ONCard is built for students of any level who want to:
- Turn their notes, slides, or textbook material into structured study cards.
- Practice with instant, AI-graded feedback and deeper explanations.
- Build a growing, organized library of study material sorted by subject and topic.
Most AI study tools live in the cloud — your data leaves your device, you hit rate limits, and you often pay a monthly fee. ONCard flips that around. Everything runs locally on your hardware. There are no subscriptions, no hidden tiers, no artificial usage limits, and no cloud dependency. Once the initial AI models are downloaded, you can study completely offline.
Type a single question or topic from your notes and ONCard fills in the rest — title, hints, a detailed answer, difficulty rating, subject category, and subtopic. The AI does the heavy lifting so you can focus on studying instead of setup.
Drop in PDFs, PowerPoint files, or images and ONCard extracts study questions directly from the visual content. Great for turning lecture slides or textbook pages into practice material without typing anything manually.
Write your answer to a card question and get it graded on a 0–10 scale. You receive structured feedback: what you got right, what went wrong, and what to improve. It works like having a teacher sitting next to you.
After your answer is graded, you can ask follow-up questions directly in the app. The AI keeps the context of your card and grading session, so explanations are relevant to what you just studied.
Type /ai or #ai in the search bar to open a free-form AI chat. The assistant can answer general questions, explain concepts, and search across your existing card library using semantic (meaning-based) search. You can customize the AI's tone — warm, funny, sarcastic, Shakespearean, and more.
Cards are sorted into a hierarchical subject tree (Mathematics → Algebra → Equations, Computer Science → Languages → Python, etc.). A topic sidebar lets you filter and browse by area, so large subjects stay manageable.
ONCard doesn't just show you random cards. It tracks your performance, flags topics you're struggling with, and adjusts your study session accordingly. If you repeatedly fail a topic, it generates targeted reinforcement questions to help you close the gap. Over time, the app gets smarter about your weak areas and surfaces related practice material automatically.
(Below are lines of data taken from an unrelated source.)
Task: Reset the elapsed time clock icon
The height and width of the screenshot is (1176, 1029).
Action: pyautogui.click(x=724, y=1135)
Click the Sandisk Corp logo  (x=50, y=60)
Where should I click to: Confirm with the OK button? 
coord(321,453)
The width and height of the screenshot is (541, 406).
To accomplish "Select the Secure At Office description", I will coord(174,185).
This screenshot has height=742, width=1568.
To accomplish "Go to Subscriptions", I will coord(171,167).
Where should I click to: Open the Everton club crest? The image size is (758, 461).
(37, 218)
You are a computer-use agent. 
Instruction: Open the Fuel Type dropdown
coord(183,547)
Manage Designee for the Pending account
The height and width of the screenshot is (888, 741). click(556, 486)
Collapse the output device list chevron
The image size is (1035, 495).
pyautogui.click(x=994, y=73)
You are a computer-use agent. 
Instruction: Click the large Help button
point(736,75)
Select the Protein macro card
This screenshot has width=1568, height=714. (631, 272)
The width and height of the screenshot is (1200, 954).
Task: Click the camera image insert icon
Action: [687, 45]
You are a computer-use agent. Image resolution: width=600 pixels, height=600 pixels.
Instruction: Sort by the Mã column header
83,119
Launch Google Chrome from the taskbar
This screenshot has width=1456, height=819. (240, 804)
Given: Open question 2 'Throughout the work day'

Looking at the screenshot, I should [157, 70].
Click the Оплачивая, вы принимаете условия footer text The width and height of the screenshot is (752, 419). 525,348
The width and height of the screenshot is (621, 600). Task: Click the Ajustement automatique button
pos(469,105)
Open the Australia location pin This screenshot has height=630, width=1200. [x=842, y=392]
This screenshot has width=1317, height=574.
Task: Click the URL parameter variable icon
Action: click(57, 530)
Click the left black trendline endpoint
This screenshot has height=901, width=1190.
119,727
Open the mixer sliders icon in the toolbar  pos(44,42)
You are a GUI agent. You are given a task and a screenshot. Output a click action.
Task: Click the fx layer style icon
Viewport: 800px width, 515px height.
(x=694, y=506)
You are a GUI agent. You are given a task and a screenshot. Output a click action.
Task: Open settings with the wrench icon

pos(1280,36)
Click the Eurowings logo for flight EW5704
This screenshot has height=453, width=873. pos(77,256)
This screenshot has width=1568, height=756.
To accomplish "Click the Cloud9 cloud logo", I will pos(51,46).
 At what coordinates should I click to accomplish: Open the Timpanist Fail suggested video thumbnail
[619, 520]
Bulk-generate multiple-choice questions from your cards for quick practice sessions.
Each profile is separate with its own card library, study history, and settings. Profiles capture basic info like grade and hobbies so the AI can tailor its language and examples to you.
Students can search Wikipedia by typing /wiki in the search bar and typing the subject needed to search.
eg:
>> Photosynthesis
not:
>> What is Photosynthesis?
This might work, but it tends to be unstable and might not be able to be searched.
ONCard runs on Ollama, a local AI engine you install alongside the app. By default, it uses:
- Gemma4:e2b (Google) — for generating cards, grading, chat, and explanations.
- Nomic Embed Text v2 MoE (Nomic AI) — for semantic search, topic clustering, and adaptive learning features.
Optional larger models (qwen3.5/other gemma4 models) can be installed for better reasoning quality or tool-calling features. There's also an optional cloud mode if your hardware can't handle local inference.
All your data — cards, study history, profiles — is stored in local SQLite databases on your machine. Nothing leaves your device unless you explicitly enable cloud mode.
| Traditional AI Study Apps | ONCard | |
|---|---|---|
| AI inference | Cloud-based (your data is sent to servers) | Fully local via Ollama |
| Cost | Subscription or pay-per-use | Free and open-source (MIT license) |
| Offline use | No (or very limited) | Yes, entirely |
| Privacy | Data stored on company servers | Everything stays on your machine |
| Usage limits | Rate limits, token caps | No artificial limits |
| Adaptive learning | Basic spaced repetition | Semantic weakness detection + targeted reinforcement |
| Open source | Rarely | Yes, fully |
To provide a refined and personalized learning experience, ONCard redefines the principles of recommendation systems. At its core is NNA — a unified intelligence layer that powers and seamlessly integrates all ONCard features.